What makes it both relevant to our current state as a Church and a challenge for me as a preacher is that on this Sunday, we mark the witness of Thomas (the Twin, often called the Doubter) as one late to the proverbial party centered around the Disciples' experience of the resurrected Christ in their midst in John's locked, upper room. He wasn't there that first morning, and missed the surprise. He also says, when the testimony is offered that Jesus is raised from the dead, that he won't believe it until he touches the mark of the nails and puts his hand in the wound in the side of our Lord.
What has built up in me over the years, seeking to bridge the grace of Baptism with this apparent marking of the doubt of one of Jesus' closest associates in the face of the greatest Good News of all time is a sense that when it comes to good news, acceptance takes more than hearing. Acceptance for us human beings requires a more profound and sense-based experience. We need more than just hearing the good news to have it matter, to have it transform our lives.
We need to see it; feel it; smell it; taste it; touch it. We need to bring it into the realm of our own senses for it to be real.

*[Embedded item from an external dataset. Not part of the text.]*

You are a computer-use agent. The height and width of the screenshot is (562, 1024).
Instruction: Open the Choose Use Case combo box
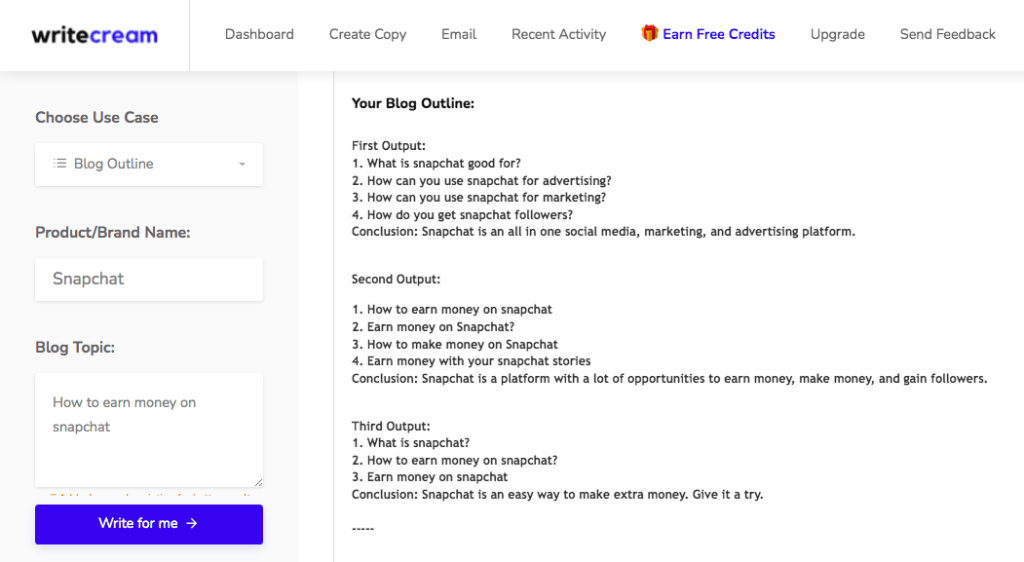click(x=149, y=164)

Thomas, at least in my imagination, wanted what they all wanted: for the word Jesus' resurrection to be true. Having those tidings related to him is welcome, of course. But the tale is something apart from the experience, and we all need that experience.
For the resurrection to be real to us, it needs to be a physical, sensible reality that we can reach out and embrace.
So, how appropriate that we use this occasion to mark the celebration of Baptisms in the name of our Lord Jesus! In the same way that our little one baptised the night of the Great Vigil was the first, tangible sign of the resurrected Christ in our midst; so also are these two little ones signs to all us Thomasine "need to see in order to believe" folk around the world. In them we witness the new life of Christ that is present, and ancient. In them, all the promises of our inheritance in the Kingdom of God are demonstrated as secure in the promises Jesus made to us and fulfilled in his resurrection.
In them, we see the life of the Church renewed, and the Paschal celebration of new life in the face of death reconfirmed.